# Floating point arithmetic

## Limitations of Digital Representations

In order to complete computations in finite space and bounded time, we replace the real numbers with a surrogate finite set $\mathbb{F}$, the floating point numbers. (The "floating point" term originally differentiated it from "fixed point", which was an early alternative system based on absolute errors rather than relative errors.) Most scientific computing now conforms to the IEEE 754 double precision standard.  

In double precision there are 64 binary bits used to represent the members of $\mathbb{F}$.

In [5]:
one = bits(1.0)

"0011111111110000000000000000000000000000000000000000000000000000"

## Floating Point Numbers

These bits define three integers $s$, $e$, and $m$ used in the representation

$$ x = (-1)^s \cdot \left( 1 + 2^{-52}m \right) \cdot 2^e.$$

Here $s\in\{0,1\}$ requires one bit, $e\in\{-1022,\ldots,1023\}$ requires 11 bits, and $m\in\{0,1,\ldots,2^{52}-1\}$ requires 52 bits. We can dissect a double precision number to see these parts.

In [7]:
function ieee(x::Float64)
    b = bits(x);
    s = (b[1:1],parse(Int,b[1:1]));
    e = (b[2:12],parse(Int,b[2:12],2)-1023);
    f = (b[13:64],parse(Int,b[13:64],2));
    return s,e,f
end

ieee(1.0)

(("0",0),("01111111111",0),("0000000000000000000000000000000000000000000000000000",0))

The next-greater element of $\mathbb{F}$ is $1+\epsilon_M$, for machine epsilon $\epsilon_M=2^{-52}$. 

In [8]:
@show eps()
ieee(1.0+eps())

eps() = 2.220446049250313e-16


(("0",0),("01111111111",0),("0000000000000000000000000000000000000000000000000001",1))

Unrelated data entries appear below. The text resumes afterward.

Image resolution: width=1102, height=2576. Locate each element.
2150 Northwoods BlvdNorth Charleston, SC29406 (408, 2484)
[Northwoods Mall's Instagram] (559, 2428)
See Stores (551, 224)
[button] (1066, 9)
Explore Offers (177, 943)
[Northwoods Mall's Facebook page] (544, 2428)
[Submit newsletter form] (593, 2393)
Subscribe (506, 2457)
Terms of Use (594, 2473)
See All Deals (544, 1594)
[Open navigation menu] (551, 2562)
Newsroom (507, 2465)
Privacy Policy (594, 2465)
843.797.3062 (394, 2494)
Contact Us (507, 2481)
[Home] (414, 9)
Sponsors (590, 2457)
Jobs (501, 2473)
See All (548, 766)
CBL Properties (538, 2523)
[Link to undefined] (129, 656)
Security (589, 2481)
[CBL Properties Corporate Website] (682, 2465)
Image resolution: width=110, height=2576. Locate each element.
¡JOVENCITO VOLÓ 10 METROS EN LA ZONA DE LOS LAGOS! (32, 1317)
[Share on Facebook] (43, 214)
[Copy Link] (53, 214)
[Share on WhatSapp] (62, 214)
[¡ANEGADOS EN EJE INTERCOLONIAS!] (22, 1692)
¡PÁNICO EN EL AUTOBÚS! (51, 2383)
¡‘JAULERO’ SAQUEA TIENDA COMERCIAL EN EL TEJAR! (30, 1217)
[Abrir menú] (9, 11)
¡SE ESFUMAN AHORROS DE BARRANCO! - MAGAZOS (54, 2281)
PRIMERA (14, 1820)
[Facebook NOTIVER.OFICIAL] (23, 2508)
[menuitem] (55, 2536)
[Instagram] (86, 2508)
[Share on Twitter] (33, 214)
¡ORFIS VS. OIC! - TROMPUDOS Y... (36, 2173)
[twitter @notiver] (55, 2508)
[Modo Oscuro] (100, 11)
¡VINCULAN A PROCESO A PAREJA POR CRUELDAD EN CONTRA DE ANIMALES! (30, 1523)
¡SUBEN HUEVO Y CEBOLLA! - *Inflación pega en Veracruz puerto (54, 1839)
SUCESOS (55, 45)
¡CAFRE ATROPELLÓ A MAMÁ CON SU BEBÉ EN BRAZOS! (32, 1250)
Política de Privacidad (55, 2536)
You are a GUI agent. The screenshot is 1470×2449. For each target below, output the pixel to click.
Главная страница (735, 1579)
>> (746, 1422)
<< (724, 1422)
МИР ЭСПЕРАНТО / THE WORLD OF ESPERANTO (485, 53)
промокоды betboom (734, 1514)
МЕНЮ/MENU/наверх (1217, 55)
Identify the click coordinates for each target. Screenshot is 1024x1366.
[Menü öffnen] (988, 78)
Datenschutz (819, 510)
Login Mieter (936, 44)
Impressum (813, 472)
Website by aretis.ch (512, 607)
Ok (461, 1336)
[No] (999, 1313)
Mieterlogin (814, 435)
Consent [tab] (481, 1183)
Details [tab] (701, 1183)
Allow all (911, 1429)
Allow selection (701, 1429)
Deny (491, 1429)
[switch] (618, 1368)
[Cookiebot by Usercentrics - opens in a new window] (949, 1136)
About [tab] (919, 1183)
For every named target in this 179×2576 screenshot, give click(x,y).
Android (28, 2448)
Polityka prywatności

There are $2^{52}$ elements of $\mathbb{F}$ equally spaced throughout $[1,2)$. After these, the exponent increases to 1 and the value of $m$ resets to zero. Thus there are also $2^{52}$ elements equally spaced throughout $[2,4)$, as well as $[4,8)$, $[1/2,1)$, and in general, $[2^{e},2^{e+1})$. Let $\text{fl}(x)$ be the element of $\mathbb{F}$ nearest to any real number $x$. Consequently, if we momentarily ignore the bounds on the exponent $e$,

$$ \frac{\bigl|x-\text{fl}(x)\bigr|}{\bigl|x\bigr|} \le \frac{1}{2} \epsilon_M.$$

In practice, the largest finite value in $\mathbb{F}$ is

In [4]:
@show R = (2.0^1023)*(1 + (2^52-1)/2^52);
ieee(R)

R = 2.0 ^ 1023 * (1 + (2 ^ 52 - 1) / 2 ^ 52) = 1.7976931348623157e308


(("0",0),("11111111110",1023),("1111111111111111111111111111111111111111111111111111",4503599627370495))

Results that should be larger than this become the special value Inf; this situation is called _overflow_.

In [5]:
nextfloat(R)

Inf

In [6]:
2.0^(-1022)

2.2250738585072014e-308

The analogous situation near zero is called _underflow_. Ignoring some special "denormalized" numbers, the smallest positive element of $\mathbb{F}$ is  

In [7]:
@show r = 2.0^-1022;
ieee(r)

r = 2.0 ^ -1022 = 2.2250738585072014e-308


(("0",0),("00000000001",-1022),("0000000000000000000000000000000000000000000000000000",0))

Note that this minimum value is far smaller than $\epsilon_M$, which is the number spacing relative to 1.